[[ Supplied text open ]]
Check the small print of any private health insurance policy to see whether it covers treatments that you may want to access, such as specialist surgical treatment or more advanced dental care. Kuwait is increasingly becoming a destination for medical tourism, including dental treatment, and Kuwait City has some advanced modern clinics.
Remember to check whether your potential policy covers pre-existing conditions; the definition of a pre-existing condition will vary between insurers. Usually, the term applies to any conditions that present symptoms or for which you’ve been treated in the last five years. This normally includes any conditions you were diagnosed with over five years ago, but some insurers have different time limits on when the diagnosis must have been given.
You may also want to check out whether your policy has a hospitalisation clause covering you for occasional hospital visits. You may need to discuss this directly with your insurer. Again, Kuwait has provision for medical tourism, and you may want to check out some costs while you are in the country, for instance, for laser eye surgery.
[[ Supplied text closed ]]
[[ Extracted data open ]]
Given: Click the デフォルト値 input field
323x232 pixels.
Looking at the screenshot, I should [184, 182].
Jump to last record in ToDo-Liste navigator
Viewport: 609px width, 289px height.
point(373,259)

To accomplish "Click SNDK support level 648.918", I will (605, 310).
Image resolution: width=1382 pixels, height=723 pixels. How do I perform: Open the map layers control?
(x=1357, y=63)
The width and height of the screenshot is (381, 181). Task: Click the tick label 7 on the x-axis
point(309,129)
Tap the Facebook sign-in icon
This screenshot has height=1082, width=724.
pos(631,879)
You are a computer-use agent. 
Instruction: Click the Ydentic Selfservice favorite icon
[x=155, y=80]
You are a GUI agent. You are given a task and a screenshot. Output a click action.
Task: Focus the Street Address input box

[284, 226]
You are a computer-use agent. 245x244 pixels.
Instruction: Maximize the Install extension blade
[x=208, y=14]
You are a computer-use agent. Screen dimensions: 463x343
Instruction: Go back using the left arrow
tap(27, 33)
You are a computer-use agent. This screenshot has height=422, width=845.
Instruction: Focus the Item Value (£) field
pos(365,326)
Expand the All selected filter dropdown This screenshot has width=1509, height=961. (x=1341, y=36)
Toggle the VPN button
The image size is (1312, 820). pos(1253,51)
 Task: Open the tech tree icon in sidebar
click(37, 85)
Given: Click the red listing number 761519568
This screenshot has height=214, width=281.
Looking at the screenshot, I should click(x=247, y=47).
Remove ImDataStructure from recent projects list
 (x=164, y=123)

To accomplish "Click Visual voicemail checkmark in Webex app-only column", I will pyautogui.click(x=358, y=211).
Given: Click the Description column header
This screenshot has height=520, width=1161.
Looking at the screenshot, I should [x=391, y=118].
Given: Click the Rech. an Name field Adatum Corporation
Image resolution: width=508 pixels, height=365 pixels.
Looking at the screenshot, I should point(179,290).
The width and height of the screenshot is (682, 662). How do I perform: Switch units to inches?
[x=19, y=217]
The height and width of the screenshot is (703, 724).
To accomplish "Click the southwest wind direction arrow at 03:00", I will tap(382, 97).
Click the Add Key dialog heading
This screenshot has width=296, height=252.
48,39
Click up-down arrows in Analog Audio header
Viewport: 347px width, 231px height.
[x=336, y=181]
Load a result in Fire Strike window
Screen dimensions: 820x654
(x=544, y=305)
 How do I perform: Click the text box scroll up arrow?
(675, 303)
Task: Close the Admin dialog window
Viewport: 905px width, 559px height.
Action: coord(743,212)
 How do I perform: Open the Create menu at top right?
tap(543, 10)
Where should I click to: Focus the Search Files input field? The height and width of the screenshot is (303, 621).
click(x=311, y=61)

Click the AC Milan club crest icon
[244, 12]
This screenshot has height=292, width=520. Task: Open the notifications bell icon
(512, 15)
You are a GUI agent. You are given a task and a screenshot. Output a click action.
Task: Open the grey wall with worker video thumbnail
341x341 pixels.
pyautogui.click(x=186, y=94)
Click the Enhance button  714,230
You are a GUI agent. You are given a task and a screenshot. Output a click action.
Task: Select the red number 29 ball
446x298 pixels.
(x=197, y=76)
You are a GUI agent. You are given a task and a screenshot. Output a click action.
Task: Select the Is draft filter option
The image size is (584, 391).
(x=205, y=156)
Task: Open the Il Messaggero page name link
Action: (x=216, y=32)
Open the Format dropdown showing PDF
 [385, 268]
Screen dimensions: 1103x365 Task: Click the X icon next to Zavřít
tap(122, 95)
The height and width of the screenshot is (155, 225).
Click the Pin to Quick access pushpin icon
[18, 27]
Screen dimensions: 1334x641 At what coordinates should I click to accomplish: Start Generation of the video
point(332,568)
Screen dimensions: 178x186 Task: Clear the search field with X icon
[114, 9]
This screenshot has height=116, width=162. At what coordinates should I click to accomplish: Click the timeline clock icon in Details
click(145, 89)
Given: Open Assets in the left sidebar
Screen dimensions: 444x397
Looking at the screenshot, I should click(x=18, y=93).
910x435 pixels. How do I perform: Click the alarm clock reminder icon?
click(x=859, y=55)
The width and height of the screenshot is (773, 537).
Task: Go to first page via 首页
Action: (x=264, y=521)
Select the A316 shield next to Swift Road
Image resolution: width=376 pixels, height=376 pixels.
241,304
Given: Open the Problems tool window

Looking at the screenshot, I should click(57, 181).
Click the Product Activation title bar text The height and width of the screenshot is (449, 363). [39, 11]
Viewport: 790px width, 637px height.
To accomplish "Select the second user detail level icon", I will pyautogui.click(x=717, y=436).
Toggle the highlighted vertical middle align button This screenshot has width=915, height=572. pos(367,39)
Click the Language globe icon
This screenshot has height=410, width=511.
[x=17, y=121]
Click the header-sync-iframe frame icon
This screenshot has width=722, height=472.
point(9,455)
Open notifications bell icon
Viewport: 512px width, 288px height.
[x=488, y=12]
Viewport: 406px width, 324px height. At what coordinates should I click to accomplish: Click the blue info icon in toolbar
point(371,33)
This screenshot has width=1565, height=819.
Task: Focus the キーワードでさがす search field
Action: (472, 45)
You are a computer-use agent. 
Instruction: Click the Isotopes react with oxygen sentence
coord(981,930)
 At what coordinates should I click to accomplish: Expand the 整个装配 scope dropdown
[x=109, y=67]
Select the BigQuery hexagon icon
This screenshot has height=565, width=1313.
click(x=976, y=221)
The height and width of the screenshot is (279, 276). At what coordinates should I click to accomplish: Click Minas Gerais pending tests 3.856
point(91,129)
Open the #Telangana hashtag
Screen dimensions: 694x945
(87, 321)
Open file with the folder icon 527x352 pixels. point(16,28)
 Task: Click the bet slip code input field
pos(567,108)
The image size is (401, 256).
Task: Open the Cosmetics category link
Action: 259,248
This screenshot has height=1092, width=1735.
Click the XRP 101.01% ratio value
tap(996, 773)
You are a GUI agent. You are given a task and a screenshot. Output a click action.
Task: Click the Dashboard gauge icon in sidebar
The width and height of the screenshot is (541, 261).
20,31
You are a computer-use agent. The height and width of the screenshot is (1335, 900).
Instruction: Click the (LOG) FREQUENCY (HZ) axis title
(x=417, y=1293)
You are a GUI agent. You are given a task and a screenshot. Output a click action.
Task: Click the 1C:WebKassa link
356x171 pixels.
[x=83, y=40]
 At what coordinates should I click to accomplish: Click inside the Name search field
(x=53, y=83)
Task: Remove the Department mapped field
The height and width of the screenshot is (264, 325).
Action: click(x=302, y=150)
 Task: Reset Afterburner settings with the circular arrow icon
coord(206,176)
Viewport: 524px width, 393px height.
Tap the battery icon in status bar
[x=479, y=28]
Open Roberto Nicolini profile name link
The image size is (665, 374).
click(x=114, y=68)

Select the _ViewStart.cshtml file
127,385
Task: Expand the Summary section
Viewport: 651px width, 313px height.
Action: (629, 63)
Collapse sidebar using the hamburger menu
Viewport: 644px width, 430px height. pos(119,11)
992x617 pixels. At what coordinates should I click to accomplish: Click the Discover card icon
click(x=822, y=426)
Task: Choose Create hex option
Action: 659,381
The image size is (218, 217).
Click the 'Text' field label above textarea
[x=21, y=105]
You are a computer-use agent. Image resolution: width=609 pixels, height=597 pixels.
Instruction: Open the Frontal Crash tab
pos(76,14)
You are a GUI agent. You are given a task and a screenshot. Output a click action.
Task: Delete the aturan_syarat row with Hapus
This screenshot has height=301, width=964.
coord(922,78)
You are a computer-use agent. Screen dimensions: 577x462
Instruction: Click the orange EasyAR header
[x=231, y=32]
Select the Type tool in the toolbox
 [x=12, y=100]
[[ Extracted data closed ]]
* Problems to solve *
A. From the health insurance text, reproduce everything between "Remember to check" and "laser eye surgery.", inclusive.
B. Answer these questions using the health insurance text:
(i) Which city in Kuwait has some advanced modern clinics?
(ii) Within how many years must symptoms or treatment fall for a condition to usually count as pre-existing?
(iii) What procedure is given as an example of costs you may want to check while in the country?

* Responses to the tasks *
A.
Remember to check whether your potential policy covers pre-existing conditions; the definition of a pre-existing condition will vary between insurers. Usually, the term applies to any conditions that present symptoms or for which you’ve been treated in the last five years. This normally includes any conditions you were diagnosed with over five years ago, but some insurers have different time limits on when the diagnosis must have been given.
You may also want to check out whether your policy has a hospitalisation clause covering you for occasional hospital visits. You may need to discuss this directly with your insurer. Again, Kuwait has provision for medical tourism, and you may want to check out some costs while you are in the country, for instance, for laser eye surgery.

B.
(i) Kuwait City
(ii) The last five years
(iii) Laser eye surgery